Some one who been following the recommendations from http://microbiomeprescription.com/ just uploaded their latest (march, 2018) results and asked me too look at the changes. I did this earlier when I first created the page to compare: Comparing repeated uBiome results and the first study Simple Summary of Progress between uBiome Samples
Total for all AutoImmune like Profiles
Decreased from 127 to 116. Most significant was metabolic syndrome dropping from 8 factors to 3 factors. Chronic Fatigue Syndrome dropped from 18 factors to 15 factors.
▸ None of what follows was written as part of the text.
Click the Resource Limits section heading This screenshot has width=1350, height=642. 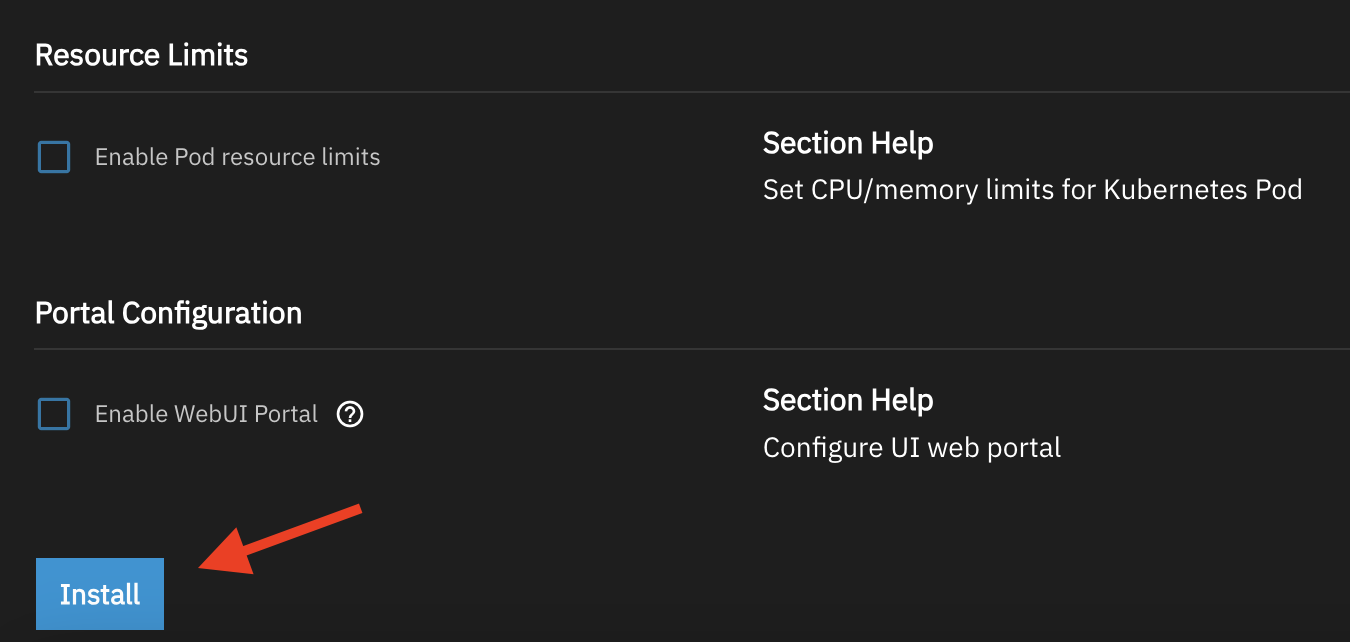click(x=141, y=55)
On the other side, ADHD factors increased from 6 to 11, which agrees with the observed lost of focus.
Metabolism (KEGG) has improved
Std Dev is the measure of how scattered the results are around normal. If every result was 1.0 then Std Dev would be 0.0.
- 0.47 would be like the red line below
- 0.23 would be like the green line below
|Metabolism Average||Sept 2017||March 2018|
|Metabolism Std Dev||0.47||0.23|
The following went up or down significantly
|Secondary metabolite degradation: Fluorobenzoate degradation||0.575||0.3|
|Secondary metabolite biosynthesis: Stilbenoid, diarylheptanoid and gingerol biosynthesis [POST}||2.5||1.8|
|Secondary metabolite biosynthesis: Caffeine metabolism||1||0.575|
|Secondary metabolite biosynthesis: Betalain biosynthesis||0.3||1.425|
|Lipid metabolism: alpha-Linolenic acid metabolism||1.175||0.575|
|Lipid metabolism: Arachidonic acid metabolism||0.825||0.575|
The above lead to some suggestions:
- Alpha lipoic Acid supplements
- Ginger – Ginger Blood Thinner Properties
- Turmeric – Turmeric Blood Thinner Properties
- Resveratrol– The most common Blood Thinners
- Almonds – Almond as a Blood Thinner
- Arachidonic acid supplements (a.k.a. Peanuts)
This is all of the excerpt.